**Records**
···

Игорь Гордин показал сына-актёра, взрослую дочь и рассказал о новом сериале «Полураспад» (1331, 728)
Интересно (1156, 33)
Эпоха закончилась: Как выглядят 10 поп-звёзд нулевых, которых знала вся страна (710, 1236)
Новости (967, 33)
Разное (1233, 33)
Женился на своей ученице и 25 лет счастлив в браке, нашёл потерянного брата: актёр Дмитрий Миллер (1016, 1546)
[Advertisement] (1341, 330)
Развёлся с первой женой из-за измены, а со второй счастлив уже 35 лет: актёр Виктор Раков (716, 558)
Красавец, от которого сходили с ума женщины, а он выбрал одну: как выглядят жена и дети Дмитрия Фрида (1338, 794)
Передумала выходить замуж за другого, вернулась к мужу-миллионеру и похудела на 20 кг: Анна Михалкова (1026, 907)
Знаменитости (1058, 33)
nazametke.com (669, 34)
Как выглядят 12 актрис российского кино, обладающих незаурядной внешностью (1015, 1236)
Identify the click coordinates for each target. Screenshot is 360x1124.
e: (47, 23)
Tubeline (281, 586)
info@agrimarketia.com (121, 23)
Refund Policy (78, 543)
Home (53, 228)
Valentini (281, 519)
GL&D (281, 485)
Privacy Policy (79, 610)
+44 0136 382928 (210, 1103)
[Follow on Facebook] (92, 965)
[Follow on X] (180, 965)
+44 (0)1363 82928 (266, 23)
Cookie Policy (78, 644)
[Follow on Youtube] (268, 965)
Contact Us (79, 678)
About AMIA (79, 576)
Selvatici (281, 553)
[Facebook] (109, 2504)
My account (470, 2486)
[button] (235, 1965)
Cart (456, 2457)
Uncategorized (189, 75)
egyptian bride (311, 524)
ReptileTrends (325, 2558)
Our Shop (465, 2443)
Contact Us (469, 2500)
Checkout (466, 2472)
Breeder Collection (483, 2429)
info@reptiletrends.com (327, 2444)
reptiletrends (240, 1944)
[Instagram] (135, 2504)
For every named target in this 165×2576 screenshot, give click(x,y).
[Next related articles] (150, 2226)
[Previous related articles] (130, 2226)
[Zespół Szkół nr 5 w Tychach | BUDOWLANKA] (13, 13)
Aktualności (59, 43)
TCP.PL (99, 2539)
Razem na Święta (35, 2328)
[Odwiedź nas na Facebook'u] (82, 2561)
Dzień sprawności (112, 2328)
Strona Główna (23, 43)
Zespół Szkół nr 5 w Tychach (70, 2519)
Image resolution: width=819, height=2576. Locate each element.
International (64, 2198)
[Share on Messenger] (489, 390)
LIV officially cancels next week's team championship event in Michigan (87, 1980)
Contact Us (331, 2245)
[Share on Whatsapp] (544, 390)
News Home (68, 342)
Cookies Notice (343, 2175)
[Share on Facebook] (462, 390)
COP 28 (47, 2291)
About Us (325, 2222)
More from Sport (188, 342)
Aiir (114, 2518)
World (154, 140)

···

**Directions**
Check each line of the listing above for the string "Share", then report only how many lines have it.

**Exercise answer**
3